SCANDINAVIAN RECORDS.

1. Saxo’s Danish History.

2. HrÓlf’s Saga Kraka.

3. Ynglinga Saga (and Ynglinga tÁl).

4. SkiÖldunga Saga.

As instances of identical persons and events:

1. SkiÖldr, ancestor of SkiÖldungar, corresponds to Scyld the ancestor of Scyldungas.

2. The Danish King Halfdan corresponds to Healfdene.

3. His sons Hroarr and Helgi correspond to Hrothgar and Halga.

4. HrÖlf Kraki corresponds to Hrothwulf, nephew of Hrothgar.

5. Frothi corresponds to Froda, and his son Ingialdi to Ingeld.

6. Otarr corresponds to Ohthere, and his son Athils to Eadgils.

With the exception of the Ynglinga tÁl all these records are quite late, hence they do not afford any evidence for the dates of events mentioned in Beowulf.

Further Scandinavian correspondences are seen in BÖthvarr Biarki, the chief of HrÖlf Kraki’s knights. He is supposed to correspond to Beowulf. He came to Leire, the Danish royal residence, and killed a demon in animal form. Saxo says it was a bear. This demon attacked the King’s yard at Yule-tide, but Biarki and Beowulf differ as to their future, for Biarki stayed with HrÖlf Kraki to the end and died with him.

In the Grettis Saga the hero kills two demons, male and female. It is true that the scene is laid in Iceland, but minor details of scenery, the character of the demons, and other similarities make it impossible to believe the two stories to be different in origin. They both sprang out of a folk-tale associated after ten centuries with Grettis, and in England and Denmark with an historical prince of the Geats.

FRENCH RECORDS

1. Historia Francorum and Gesta Regum Francorum (discovered by Outzen and Leo).

In A.D. 520 a raid was made on the territory of the Chatuarii. Their king Theodberht, son of Theodric I, defeated Chocilaicus, who was killed. This Chocilaicus is identified with the Hygelac of our poem, and the raid with Hygelac’s raid on the Hetware (= Chatuarii), the Franks, and the Frisians. This helps us to estimate the date for Beowulf as having been born somewhere about the end of the fifth century.

2. Historia Francorum, by Gregory of Tours.
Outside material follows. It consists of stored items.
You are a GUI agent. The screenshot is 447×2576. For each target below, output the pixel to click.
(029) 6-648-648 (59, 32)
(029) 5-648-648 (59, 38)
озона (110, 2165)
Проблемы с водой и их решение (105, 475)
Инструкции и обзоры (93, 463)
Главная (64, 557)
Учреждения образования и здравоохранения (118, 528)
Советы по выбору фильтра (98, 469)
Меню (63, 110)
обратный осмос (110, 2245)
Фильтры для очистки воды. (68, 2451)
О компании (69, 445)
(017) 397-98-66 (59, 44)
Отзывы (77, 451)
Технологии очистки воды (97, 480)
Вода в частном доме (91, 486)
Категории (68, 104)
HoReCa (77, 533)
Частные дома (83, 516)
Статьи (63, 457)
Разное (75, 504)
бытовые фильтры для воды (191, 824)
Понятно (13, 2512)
The author speaks of the raider as the King of the Danes.

3. Liber Monstrorum. In this work the raider is Rex Getarum, King of the Geats, who may correspond with the Geats of our poem. The Geats were the people of Gautland in Southern Sweden. See Appendix XI.

ORIGIN OF THE ANGLO-SAXON POEM

It was probably written in Northumbrian or Midland, but was preserved in a West Saxon translation.

There would seem to be some justifiable doubt as to the unity of the poem. Though on the whole pagan and primitive in tone, it has a considerable admixture of Christian elements, e.g. on pp. 29 and 30 and pp. 109–112, though the latter passage may be a late interpolation. Generally speaking, the poetry and sentiments are Christian in tone, but the customs are pagan. The author of the article in The Cambridge History of English Literature, vol. i., to whom I owe much, says: ‘I cannot believe that any Christian poet could have composed the account of Beowulf’s funeral.’ One passage is very reminiscent of Eph. vi. 16, viz. Chapter XXV. p. 111; whilst page 25 (lower half) may be compared with CÆdmon’s Hymn. There are also references to Cain and Abel and to the Deluge. Of Chapters I.–XXXI. the percentage of Christian elements is four, whilst of the remaining Chapters (XXXII. ad fin.) the percentage is ten, due chiefly to four long passages. Note especially that the words in Chapter II., ‘And sometimes they went vowing at their heathen shrines and offered sacrifices,’ et seq., are quite inconsistent with the Christian sentiment attributed to Hrothgar later in the poem. ‘It is generally thought,’ says the writer in The Cambridge History of English Literature, ‘that several originally separate lays have been combined into one poem, and, while there is no proof of this, it is quite possible and not unlikely.’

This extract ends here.